• Work to do
Please rewrite the lines that begin at the line containing "The image size" and end after the line containing "[x=1000, y=1148]", changing "perform" to "carry out" and keeping everything else the same. Leave the pictures out of your answer.

• Task inputs
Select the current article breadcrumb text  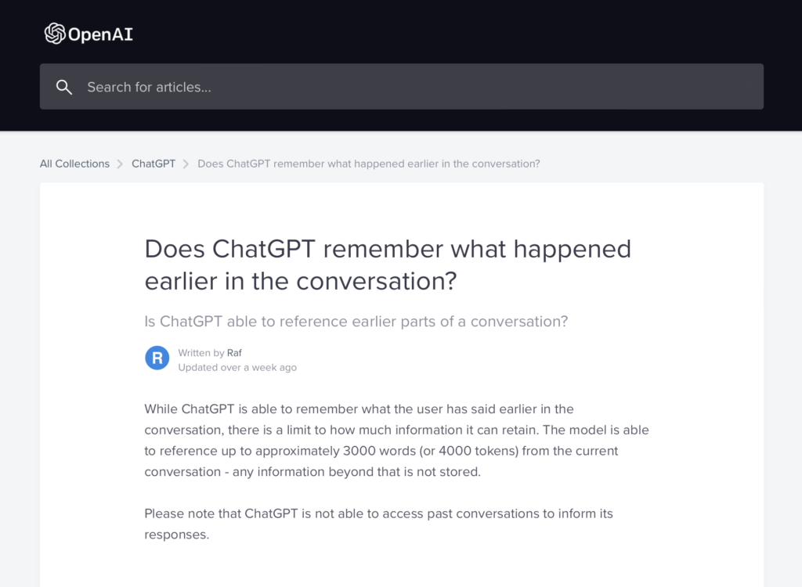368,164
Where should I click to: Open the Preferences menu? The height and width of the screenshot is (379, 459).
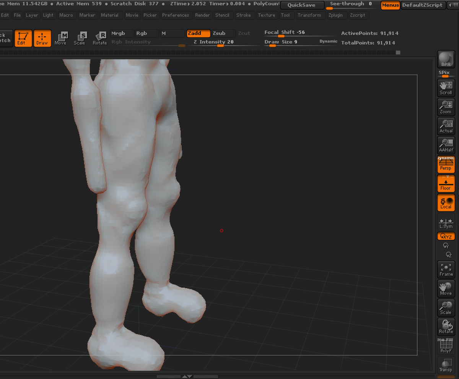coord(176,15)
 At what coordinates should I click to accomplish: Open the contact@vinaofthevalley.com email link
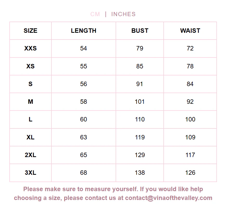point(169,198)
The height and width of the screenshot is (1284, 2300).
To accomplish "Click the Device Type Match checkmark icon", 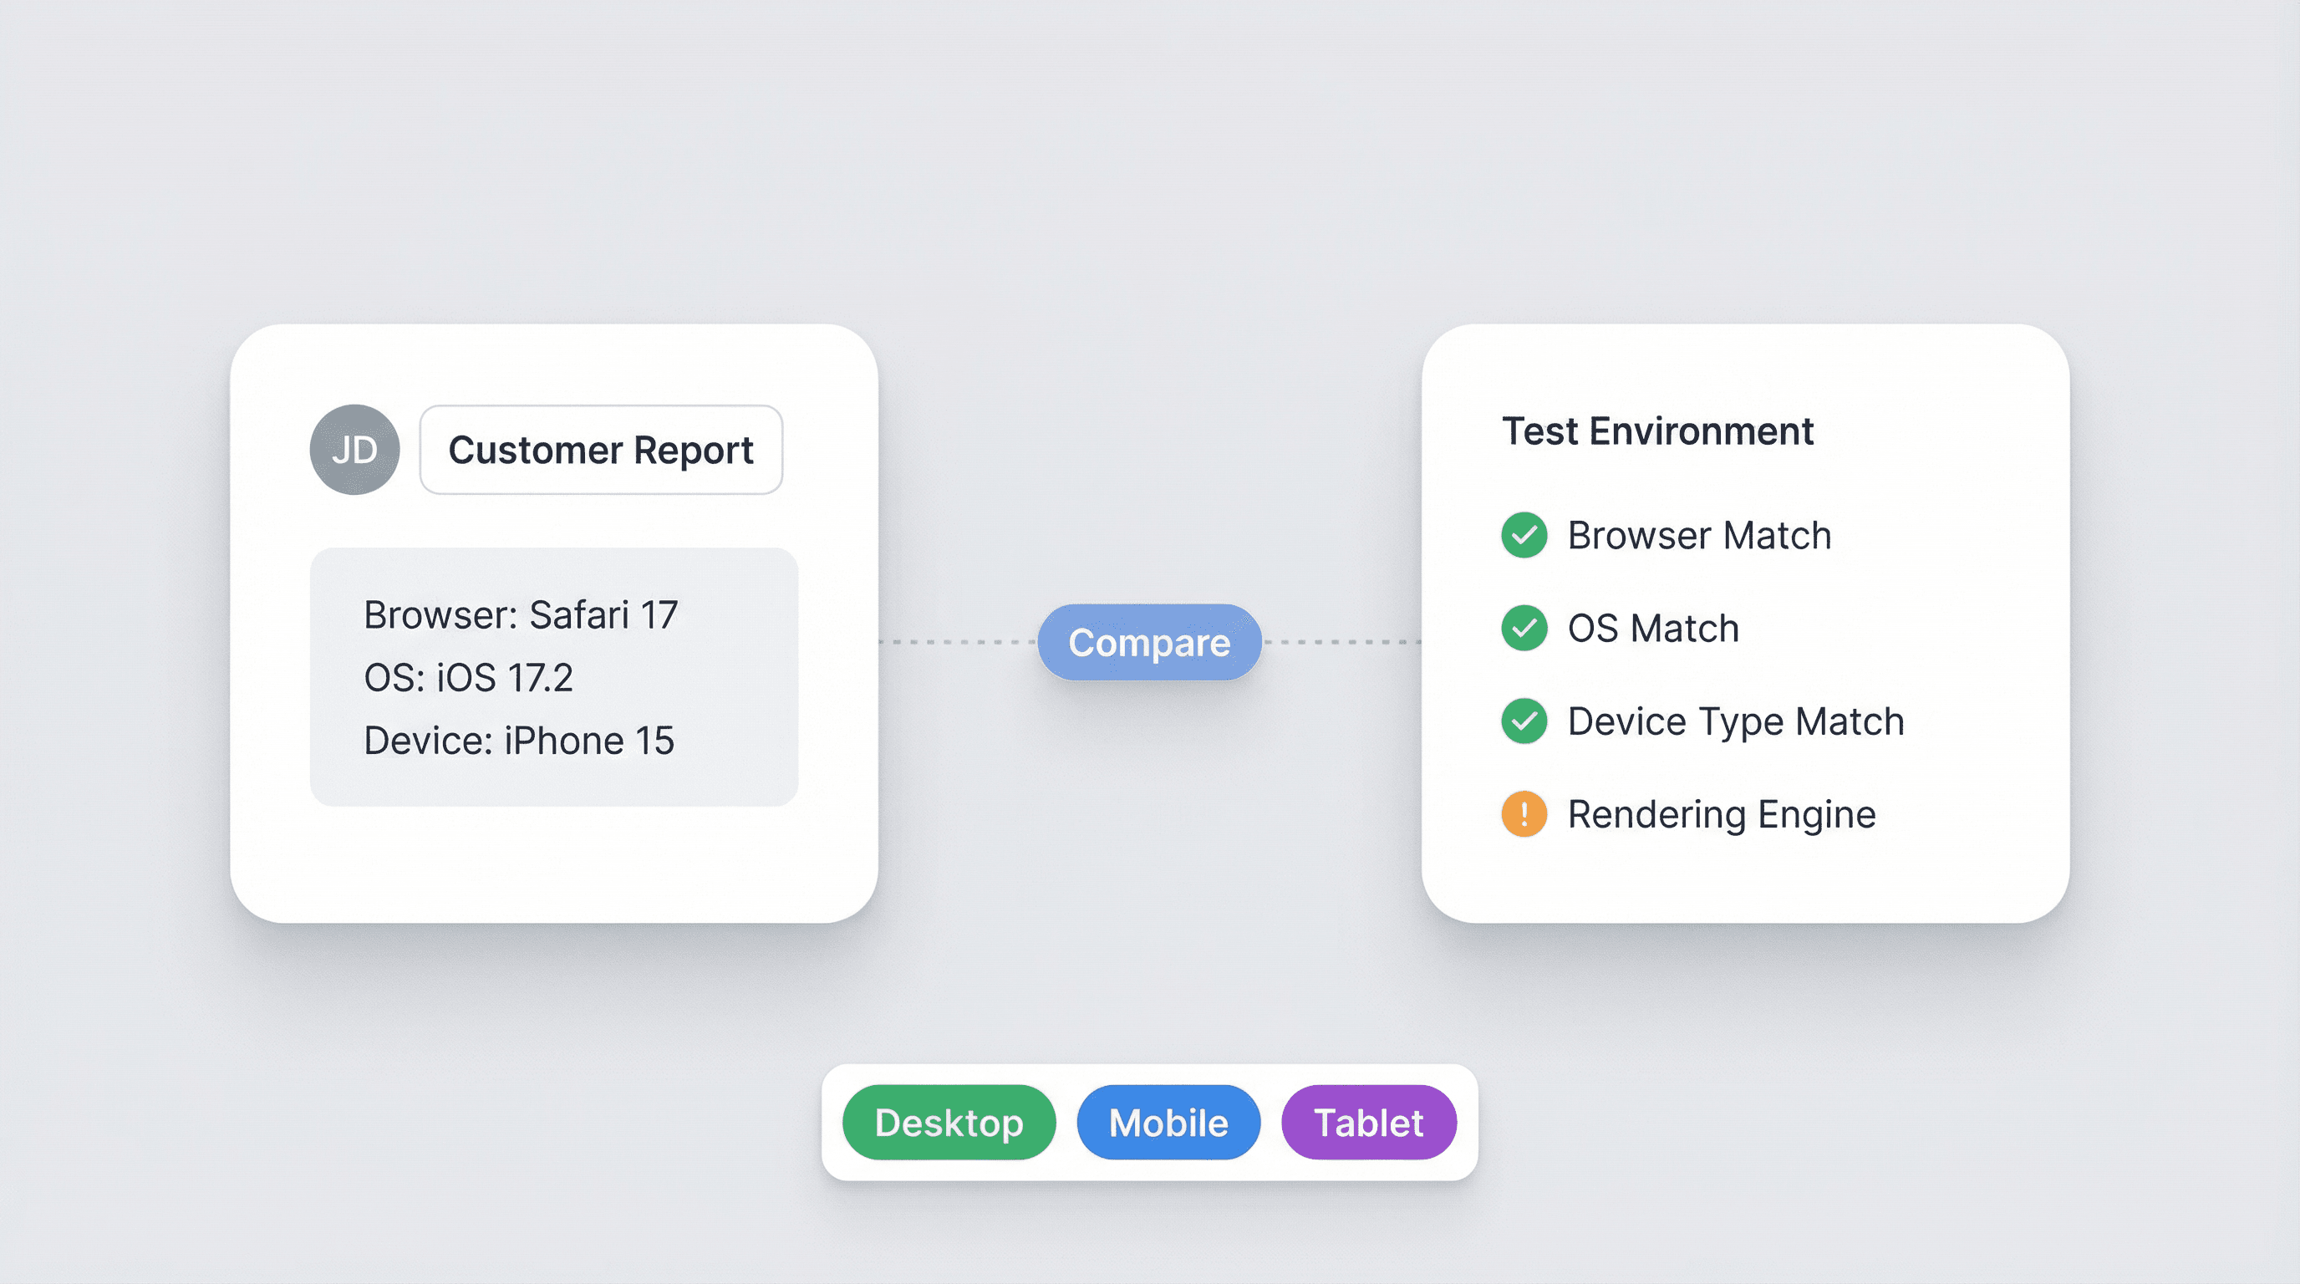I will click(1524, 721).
* * *
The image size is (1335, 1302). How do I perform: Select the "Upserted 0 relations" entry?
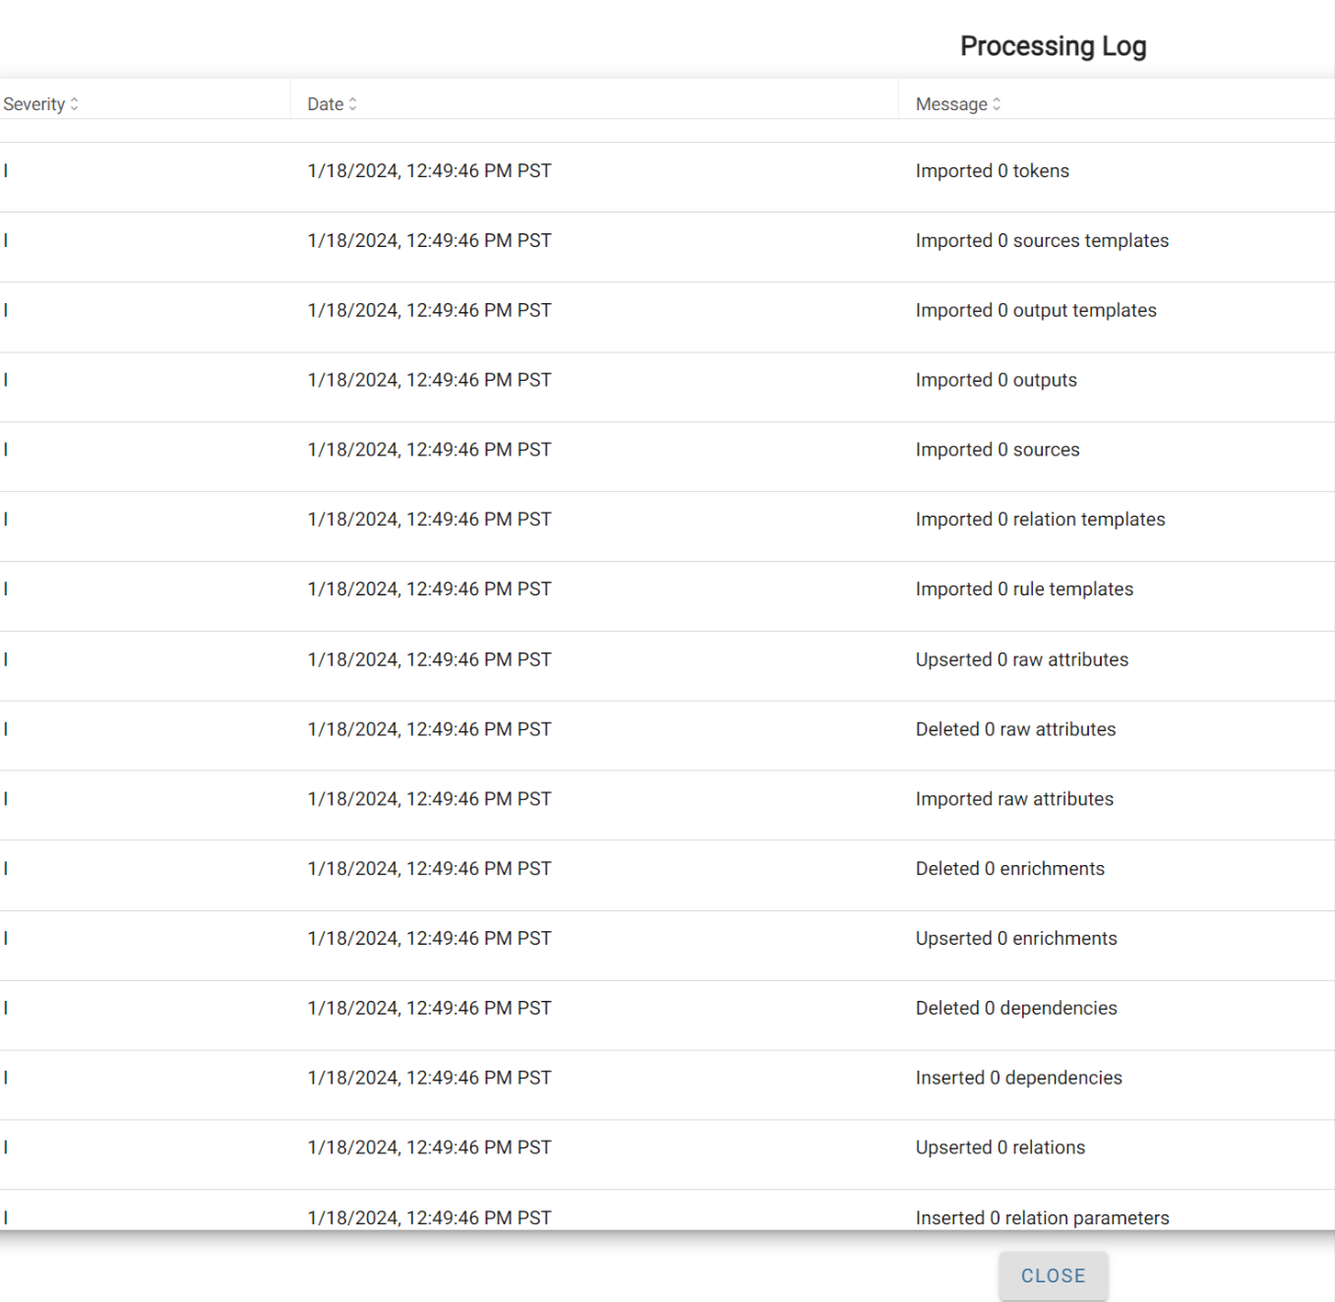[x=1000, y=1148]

• Result
The image size is (1335, 1302). How do I carry out: Select the "Upserted 0 relations" entry?
[x=1000, y=1148]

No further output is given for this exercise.